--- Recorded data ---
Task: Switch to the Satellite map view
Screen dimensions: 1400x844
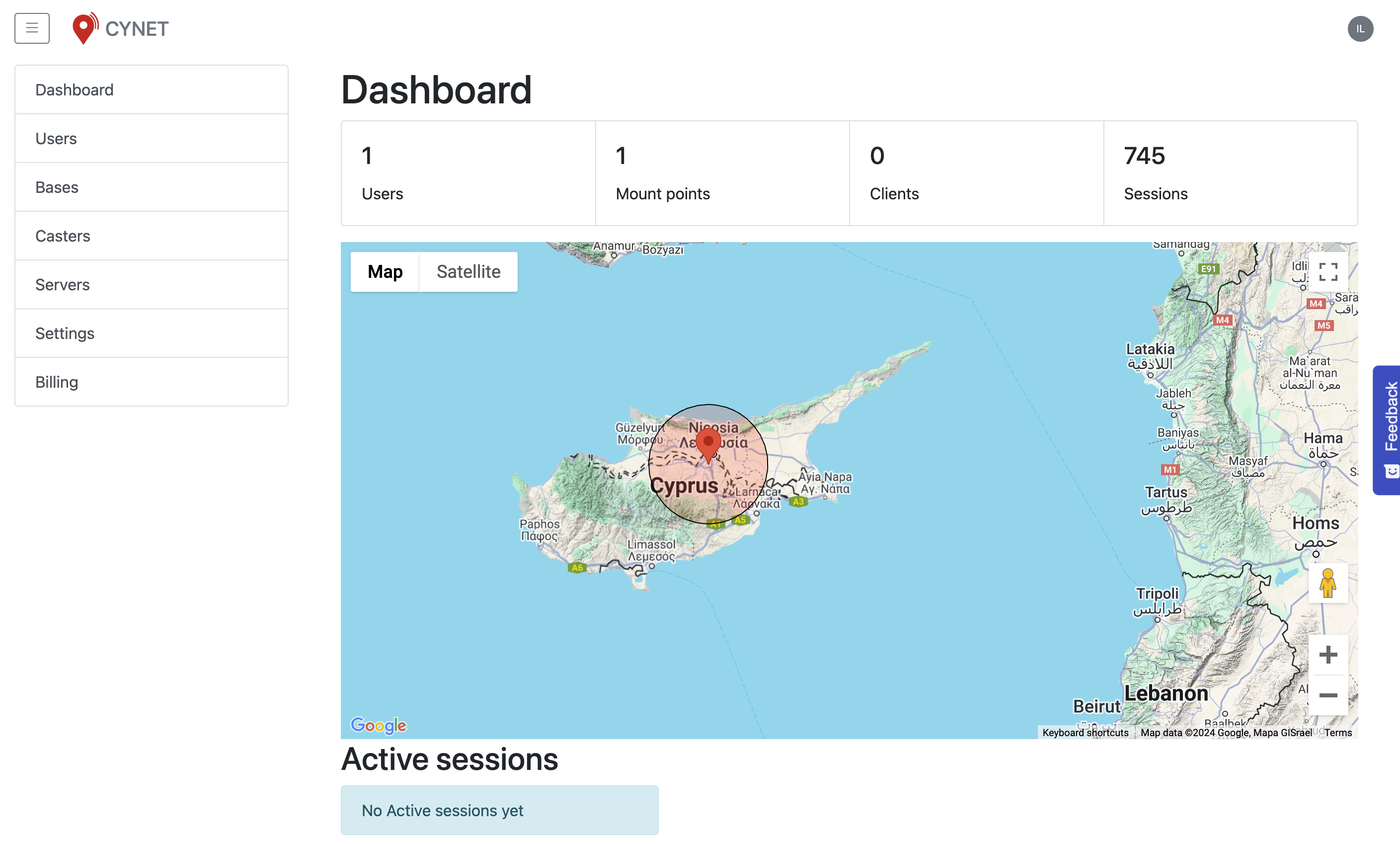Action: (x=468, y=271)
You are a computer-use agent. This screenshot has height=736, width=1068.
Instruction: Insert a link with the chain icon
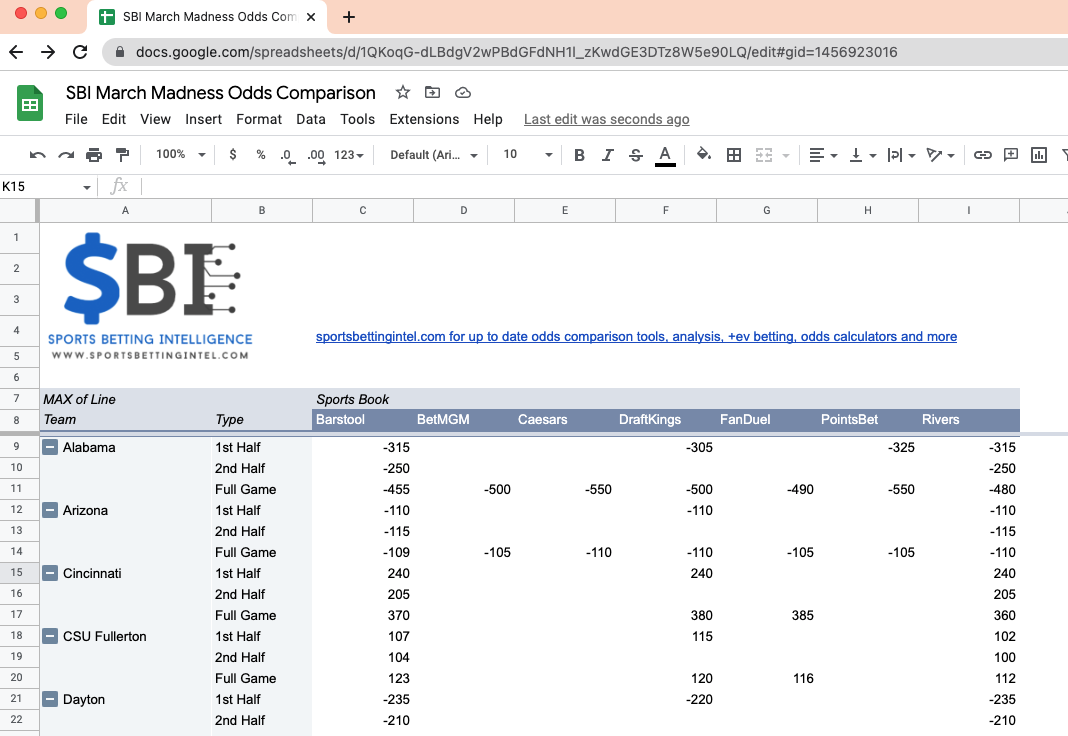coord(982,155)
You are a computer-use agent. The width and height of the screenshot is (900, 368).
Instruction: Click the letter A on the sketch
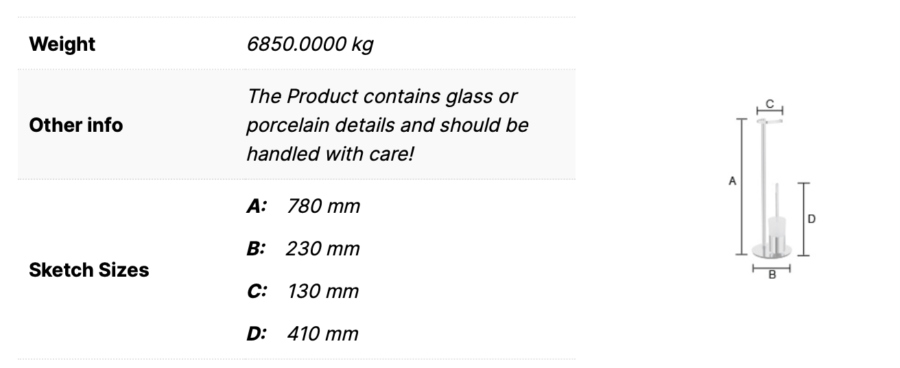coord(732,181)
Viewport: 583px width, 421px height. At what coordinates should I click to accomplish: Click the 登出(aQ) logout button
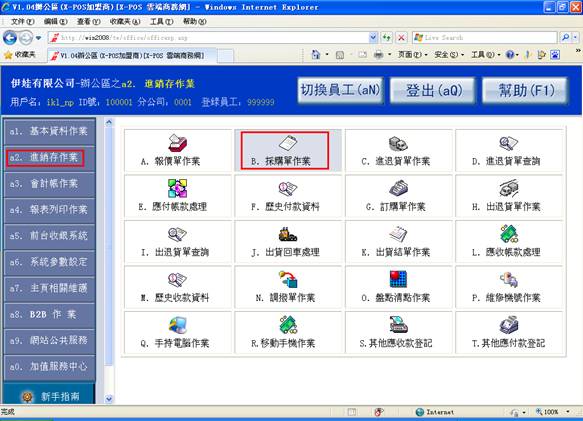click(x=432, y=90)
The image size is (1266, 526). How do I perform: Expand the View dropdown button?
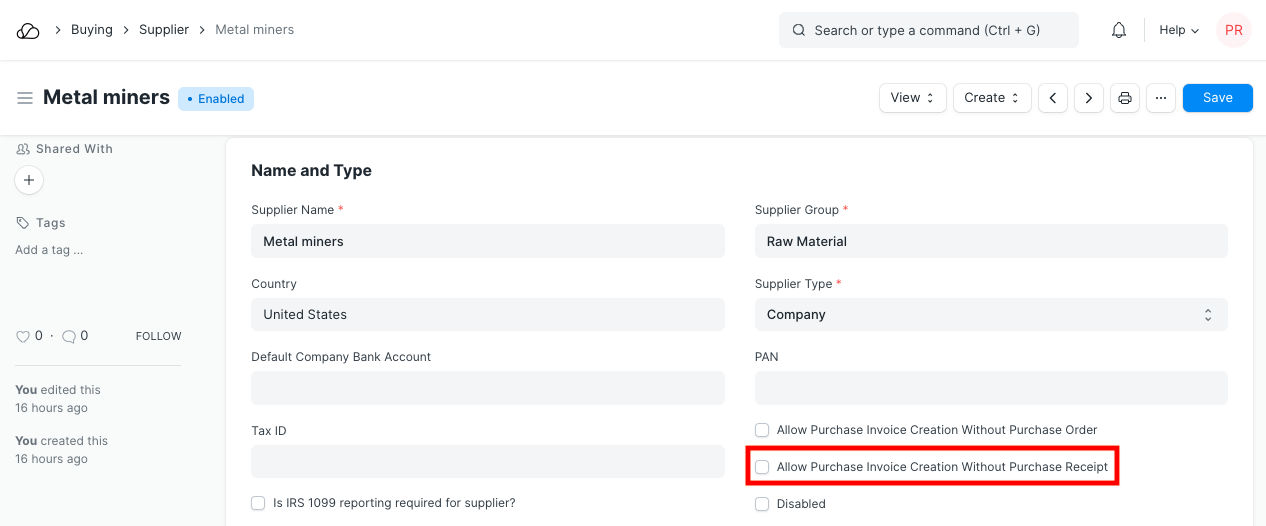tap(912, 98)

...

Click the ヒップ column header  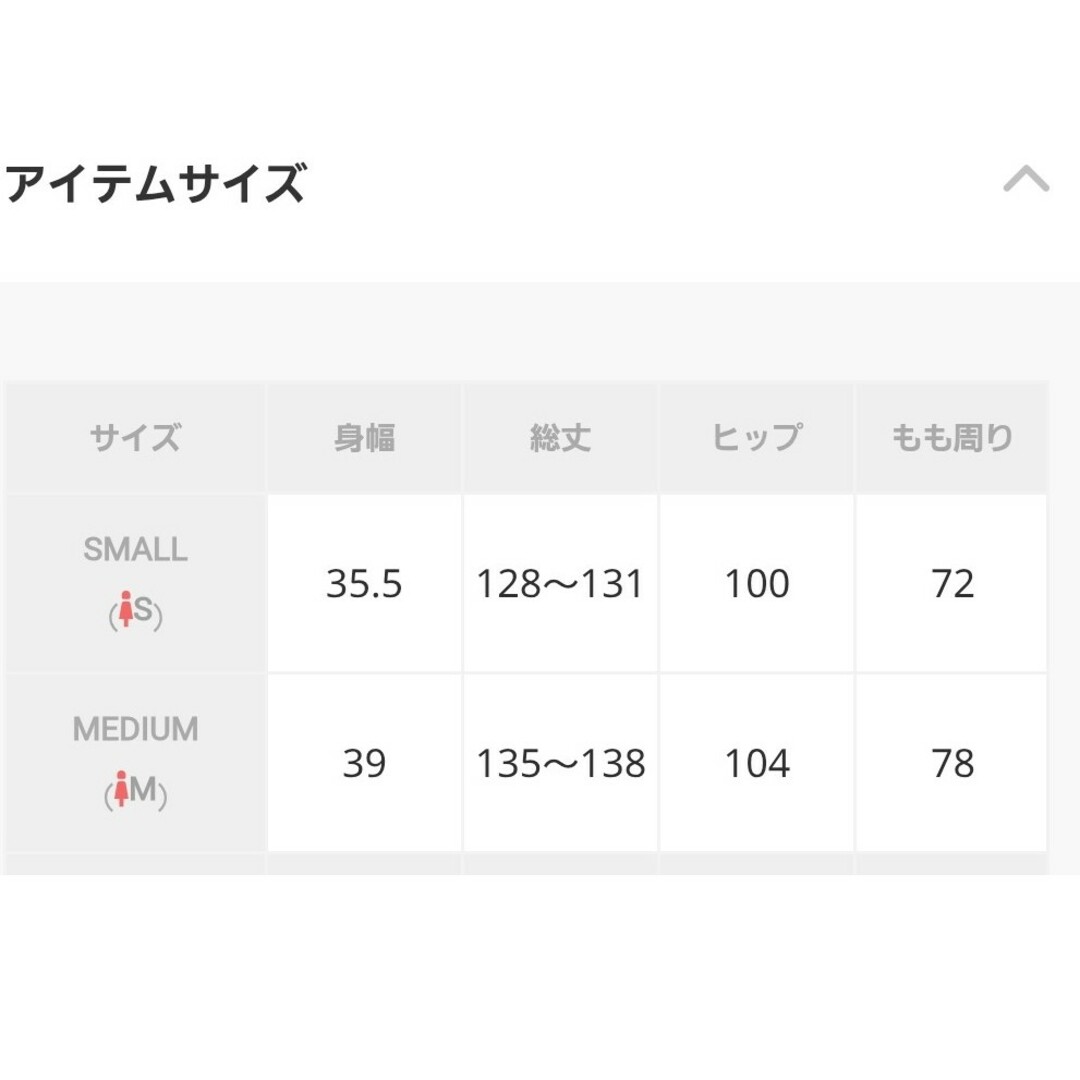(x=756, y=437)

--- Exercise goal ---
Could you return all lines from the data above that contain the string "computer"?

--- Expected answer ---
You are a computer-use agent. This screenshot has height=736, width=1068.
You are a computer-use agent. The width and height of the screenshot is (900, 368).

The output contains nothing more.